I'm not very surprised that learning Rust with polars makes you struggle. I find the API rather complex and as of yet not too well documented. It also requires a decent amount of knowledge of collections and iterators in Rust. Having to fight with Rust's strict type system while also fighting against Arrow/Polars doesn't sound very fun.

As for why you haven't gotten much support, I don't know the Polars Discord and Rust Discord channels and how active they are. On SO I've noticed a few Polars questions lately, but I'm afraid the community doesn't have many Polars experts yet. Its a relatively new technology after all. Here on URLO we rarely have Polars questions (compared to SO) IMO.

I think the best chance for an answer is by providing one unit-test like code snippet with the behaviour you expect. That allows me to copy it to the playground or Rustexplorer and start debugging.

7 Likes

Cool, after googling I now know what Jaccard Similarity is. Thanks. Now, what is "Polars"?

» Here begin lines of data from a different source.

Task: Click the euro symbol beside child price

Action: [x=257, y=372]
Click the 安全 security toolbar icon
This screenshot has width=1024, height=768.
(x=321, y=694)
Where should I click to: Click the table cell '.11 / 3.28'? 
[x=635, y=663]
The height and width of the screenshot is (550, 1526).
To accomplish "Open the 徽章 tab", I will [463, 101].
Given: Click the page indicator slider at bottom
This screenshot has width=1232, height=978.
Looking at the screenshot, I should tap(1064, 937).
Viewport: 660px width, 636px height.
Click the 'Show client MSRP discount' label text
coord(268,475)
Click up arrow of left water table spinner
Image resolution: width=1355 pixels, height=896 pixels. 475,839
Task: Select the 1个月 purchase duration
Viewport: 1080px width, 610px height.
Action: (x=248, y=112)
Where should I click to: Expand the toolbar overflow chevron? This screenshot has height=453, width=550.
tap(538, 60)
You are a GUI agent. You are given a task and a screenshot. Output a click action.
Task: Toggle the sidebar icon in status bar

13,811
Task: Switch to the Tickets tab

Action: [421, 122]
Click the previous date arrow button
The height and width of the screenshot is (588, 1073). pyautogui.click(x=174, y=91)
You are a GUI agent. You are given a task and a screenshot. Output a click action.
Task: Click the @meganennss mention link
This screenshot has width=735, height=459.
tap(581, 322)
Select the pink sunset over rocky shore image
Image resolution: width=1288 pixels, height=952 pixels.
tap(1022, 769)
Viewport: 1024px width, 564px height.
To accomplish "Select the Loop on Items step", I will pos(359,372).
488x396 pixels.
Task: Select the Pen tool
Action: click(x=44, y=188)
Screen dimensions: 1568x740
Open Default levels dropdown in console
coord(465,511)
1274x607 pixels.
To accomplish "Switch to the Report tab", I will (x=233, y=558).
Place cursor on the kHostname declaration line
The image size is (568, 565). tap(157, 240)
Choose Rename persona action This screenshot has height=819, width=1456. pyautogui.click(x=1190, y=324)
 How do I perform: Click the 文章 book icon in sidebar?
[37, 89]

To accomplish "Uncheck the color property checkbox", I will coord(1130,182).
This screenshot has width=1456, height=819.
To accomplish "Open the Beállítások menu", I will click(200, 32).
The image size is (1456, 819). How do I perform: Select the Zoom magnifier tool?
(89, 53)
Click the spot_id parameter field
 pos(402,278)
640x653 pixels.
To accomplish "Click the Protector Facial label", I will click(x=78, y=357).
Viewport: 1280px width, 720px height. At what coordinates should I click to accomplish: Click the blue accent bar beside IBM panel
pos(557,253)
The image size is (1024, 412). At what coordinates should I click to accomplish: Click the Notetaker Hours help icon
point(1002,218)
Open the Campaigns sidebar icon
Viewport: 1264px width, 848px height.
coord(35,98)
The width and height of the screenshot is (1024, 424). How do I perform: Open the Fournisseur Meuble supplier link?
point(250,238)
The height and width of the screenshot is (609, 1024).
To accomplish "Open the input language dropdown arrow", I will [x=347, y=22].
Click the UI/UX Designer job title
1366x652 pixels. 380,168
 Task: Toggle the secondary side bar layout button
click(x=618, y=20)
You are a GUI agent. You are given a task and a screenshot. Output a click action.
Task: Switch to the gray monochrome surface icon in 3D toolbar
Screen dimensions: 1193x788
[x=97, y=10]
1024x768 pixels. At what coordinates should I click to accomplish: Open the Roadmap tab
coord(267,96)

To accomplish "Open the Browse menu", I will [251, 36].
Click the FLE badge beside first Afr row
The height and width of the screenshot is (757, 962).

I guess not many people are familiar with all that and Rust at the same time.

2 Likes

Polars is a data frame implementation, for manipulating tabularly structured (mostly numeric) data. It's basically a glorified matrix for statisticians. :sweat_smile: (The expression "data frame" originated in the R community as far as I can tell, and propagated to Python's Pandas user base when Python started to gain traction in statistics and machine learning. Polars also has a Python API that is offered as an alternative to Pandas.)

3 Likes

Thanks so much Jonas. That solved the HashSet inconsistency. Afaict the function is used as a closure in a df.apply construction so it should produce a PolarsResult<Series> instead of f32 as in this example: pyo3-polars/parallel_jaccard_mod.rs at main · pola-rs/pyo3-polars · GitHub

A test seems like a good idea if I only knew how to do that with a df. I had hoped that the python example would provide enough information.

1 Like

This can definitely be improved (I'm not a Polars expert), but I guess it is a starting point for collecting multiple Jaccard Similarities into a Series:

/*
[dependencies]
polars = "0.28.0"
*/
use polars::prelude::*;

use std::collections::HashSet;

fn jaccard_similarity(sa: &Series, sb: &[&str]) -> f32 {
    let s1 = sa.utf8().unwrap().into_iter().collect::<HashSet<_>>();

    let s2 = HashSet::from_iter(sb.iter().map(|x| Some(*x)));

    let i = s1.intersection(&s2).count() as f32;
    let u = s1.union(&s2).count() as f32;
    let result = i / u;

    result
}

fn main() {
    let words = vec!["a", "ab", "abc", "abcd"];

    let df = df! [
        "keys" => ["a ab", "a ab abc", "b ba abc abcd", "b ba bbc abcd bbcd"],
    ]
    .unwrap();

    let d = df
        .column("keys")
        .unwrap()
        .iter()
        .map(|k| {
            let s = Series::from_iter(k.get_str().unwrap().split(' '));
            jaccard_similarity(&s, &words)
        })
        .collect::<Series>();

    println!("{d:?}");
}

Rustexplorer.

1 Like

Great. That certainly produces the right computation. Almost there! The purpose of that column is to sort the df. I hadn't managed to look into that yet. I will get back to you.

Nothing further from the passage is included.